But there are also strong reasons to believe that the Democratic nominee, at least, will be African American. First, African-Americans represent a vital voting bloc in Democratic primaries, and they — like most ethnic groups — typically rally around the favorite son or daughter. Black voters represented an overwhelming 55 percent of the vote in South Carolina in 2008, and almost 20 percent in, for instance, Florida. And the liberal white Democrats who make up the primary electorate in places like Iowa obviously have no problem voting for a black candidate.

Indeed, as Obama showed, the two great tranches of the Democratic coalition are wealthy white voters and poorer voters of color, of whom most primary voters are still black…
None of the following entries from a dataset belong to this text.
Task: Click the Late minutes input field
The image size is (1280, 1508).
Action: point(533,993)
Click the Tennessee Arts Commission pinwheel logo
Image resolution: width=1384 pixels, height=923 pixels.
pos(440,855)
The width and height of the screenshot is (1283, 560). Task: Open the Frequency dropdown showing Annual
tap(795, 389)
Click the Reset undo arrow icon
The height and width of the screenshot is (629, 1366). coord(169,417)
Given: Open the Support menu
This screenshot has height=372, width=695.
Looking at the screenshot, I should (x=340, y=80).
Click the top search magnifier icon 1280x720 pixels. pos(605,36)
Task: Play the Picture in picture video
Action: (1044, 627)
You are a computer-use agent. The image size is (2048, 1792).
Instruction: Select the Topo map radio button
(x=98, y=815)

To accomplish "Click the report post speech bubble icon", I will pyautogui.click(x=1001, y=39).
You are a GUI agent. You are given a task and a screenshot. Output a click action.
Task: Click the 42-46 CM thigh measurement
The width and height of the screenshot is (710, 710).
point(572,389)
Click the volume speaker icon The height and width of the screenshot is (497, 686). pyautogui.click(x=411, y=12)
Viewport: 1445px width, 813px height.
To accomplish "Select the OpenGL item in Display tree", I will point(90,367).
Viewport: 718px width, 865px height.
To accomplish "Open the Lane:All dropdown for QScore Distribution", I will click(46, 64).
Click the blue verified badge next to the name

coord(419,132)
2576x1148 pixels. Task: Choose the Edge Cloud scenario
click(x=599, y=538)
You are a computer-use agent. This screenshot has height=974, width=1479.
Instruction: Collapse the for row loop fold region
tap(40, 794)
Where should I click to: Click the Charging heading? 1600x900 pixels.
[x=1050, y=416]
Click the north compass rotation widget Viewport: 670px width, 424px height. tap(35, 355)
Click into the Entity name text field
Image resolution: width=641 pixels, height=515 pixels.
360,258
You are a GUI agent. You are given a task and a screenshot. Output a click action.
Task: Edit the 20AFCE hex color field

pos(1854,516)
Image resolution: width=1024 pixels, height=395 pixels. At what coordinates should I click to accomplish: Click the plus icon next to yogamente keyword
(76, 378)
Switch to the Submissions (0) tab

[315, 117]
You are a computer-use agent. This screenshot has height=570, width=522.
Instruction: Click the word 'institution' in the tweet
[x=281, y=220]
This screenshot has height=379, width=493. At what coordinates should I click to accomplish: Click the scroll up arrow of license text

Third, and most important, two of the very strongest candidates for the job are black. There’s an establishment candidate, Massachusetts Governor Deval Patrick, someone who might fill a cabinet post in the second Obama term and has the classic credentials of a Democratic nominee: He’s a Harvard-educated blue state executive and former prosecutor. And there’s the Obama-esque outside star, Newark Mayor Cory Booker, already a national figure with a national fundraising network, and on a cruise course to the Senate in 2014. Both are Obama allies (which won’t hurt either), and if there was any lesson they should have taken from his 2008 run, it is: Don’t wait. Booker, in particular, is perfectly positioned to unite those two key wings of the party, should he run from the Senate.